TASK DESCRIPTION ▸ Reproduce all of the following records in full, requests included, subtracting 32 from every coordinate value in the answers, and leave out the pictures.

EXERCISE DATA ▸
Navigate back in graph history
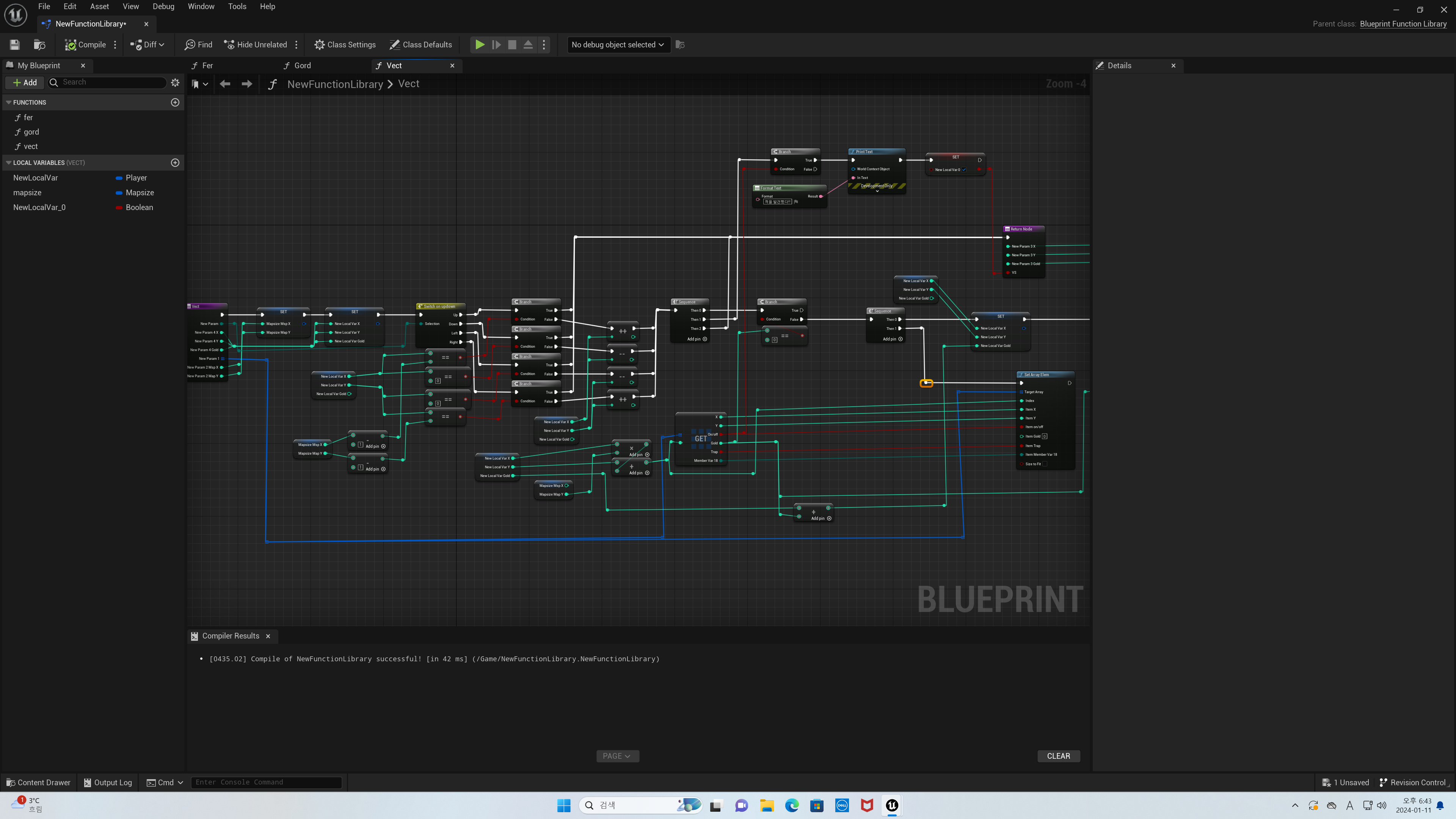 [x=225, y=84]
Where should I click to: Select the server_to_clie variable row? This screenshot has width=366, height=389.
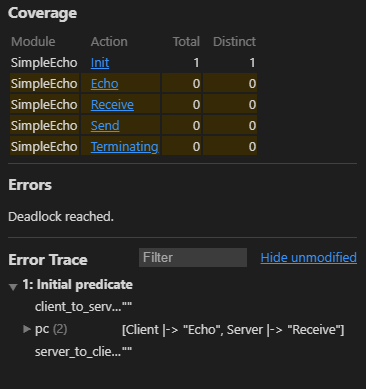pos(83,352)
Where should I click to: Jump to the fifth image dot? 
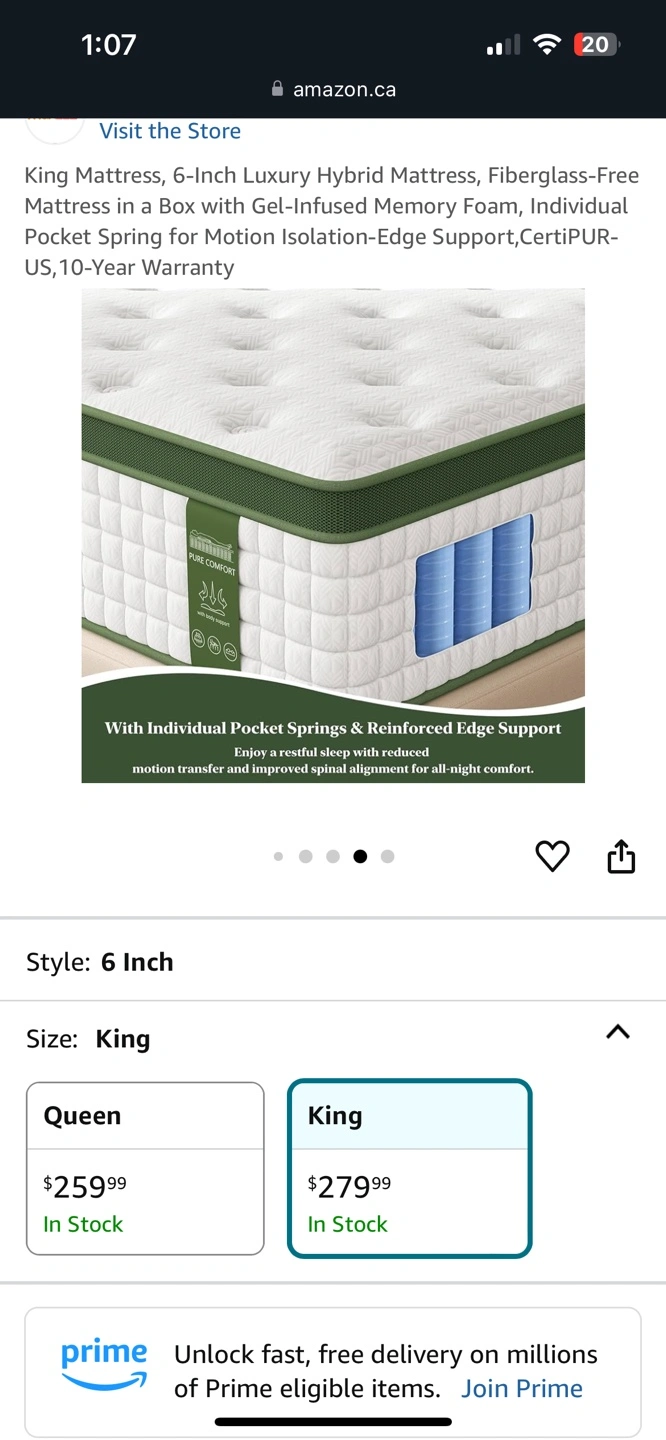pos(388,856)
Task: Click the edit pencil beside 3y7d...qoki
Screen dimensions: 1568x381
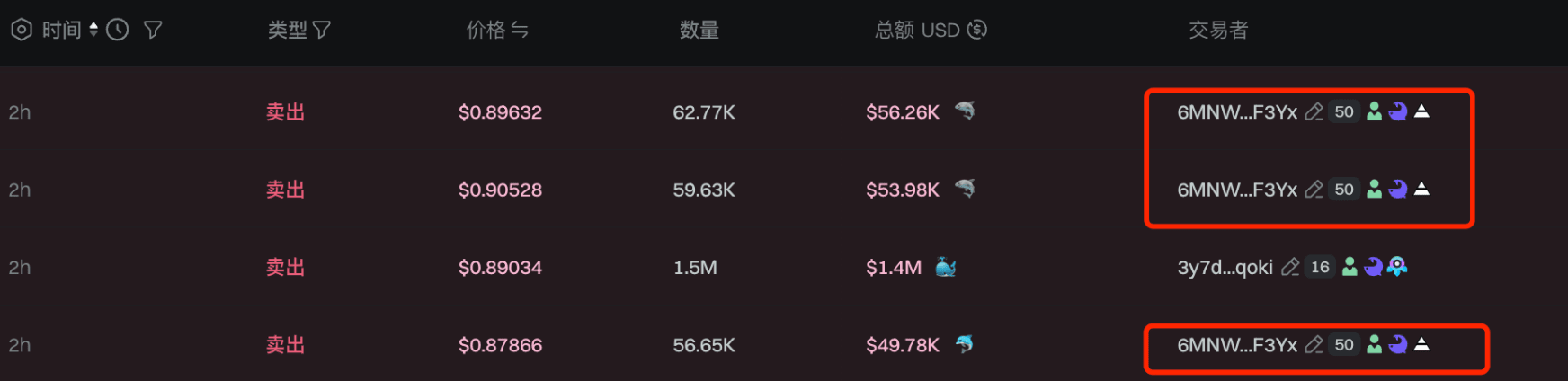Action: click(1289, 268)
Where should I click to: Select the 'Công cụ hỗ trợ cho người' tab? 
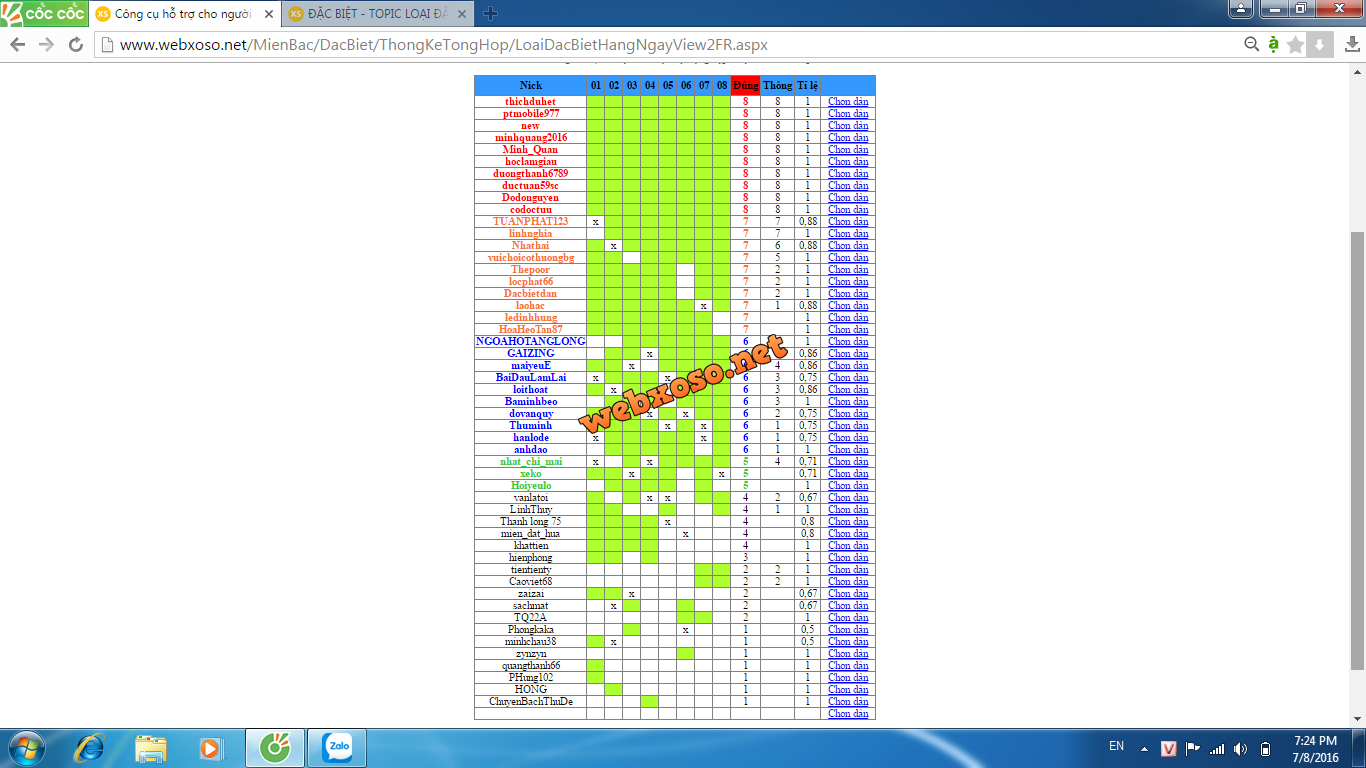point(182,14)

ANSWER TO THE TASK ▸
Navigate back in graph history
 [x=193, y=52]
Where should I click to: Select the server_to_clie variable row? This screenshot has width=366, height=389.
pos(51,320)
Where should I click to: Jump to the fifth image dot? 
pos(356,824)
Task: Click the edit pencil beside 3y7d...qoki
Screen dimensions: 1568x381
Action: click(1257, 236)
Where should I click to: Select the 'Công cụ hỗ trợ cho người' tab? 
point(150,-18)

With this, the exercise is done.